BAASICS.6: The Edge Effect brings together a diverse group of artists, scientists, and performers whose projects and research are inspired by and shed light on the complex relationship between contemporary humanity and ecology.
BAASICS is the acronym for Bay Area Interdiscipliary Art & Science Collaborative Sessions.
BAASICS.6: The Edge Effect Participants:
Artists Alicia Escott & Heidi Quante – The Bureau of Linguistical Reality
Artist Cameron Hockenson – Habitats
Professor Tom Parker, PhD – The Crucial Role of Fire in Maintaining California’s Natural Ecosystems
Composer Alisa Rose w/ Cellist Hannah Addario-Berry – The Trail to Land’s End
Assistant Professor Andrea Swei, PhD – Changing landscapes and the emergence of tick-borne disease
Professor Vance Vredenburg, PhD – Amphibians at the Forefront of the Sixth Mass Extinction in the Age of the Anthropocene
Performance artist Eve Warnock – HERD
BAASICS.6: The Edge Effect takes place on Sunday June 14, 2015 (8-9:30pm) in Knuth Hall, San Francisco State University.
Eve Warnock is an international multimedia artist who melds ancient techniques of art-making with modern technologies. She is a director for live performances and films as well as a costume and set designer, sculptural installation artist, and gallery painter.
She is the director of Seekago, a series of five experimental films that incorporates tactics of live performance with film techniques and new medias. She is also director of multiple interactive public performance pieces. Her current project is HERD, an interdisciplinary, multi-platform, multi-media art work researching animal and human herding behaviors.

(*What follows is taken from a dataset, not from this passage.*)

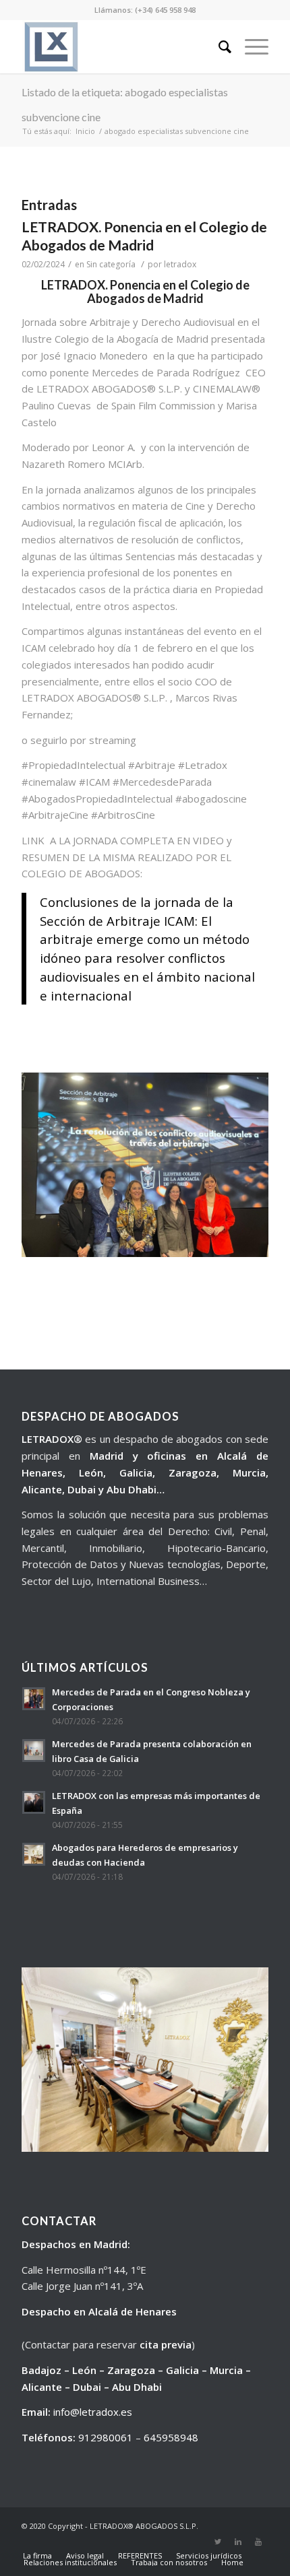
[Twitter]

Her work explores the boundaries of human and animal relationships, studying primitive natures as a way to reconnect humans with each other through a common global language.
Eve’s performative and sculptural work has been exhibited in galleries, museums, theaters, and opera houses, but she prefers the guerilla style of public performances where it is free for all to attend. She earned her MFA from the Digital Arts and New Media program at the University of California Santa Cruz.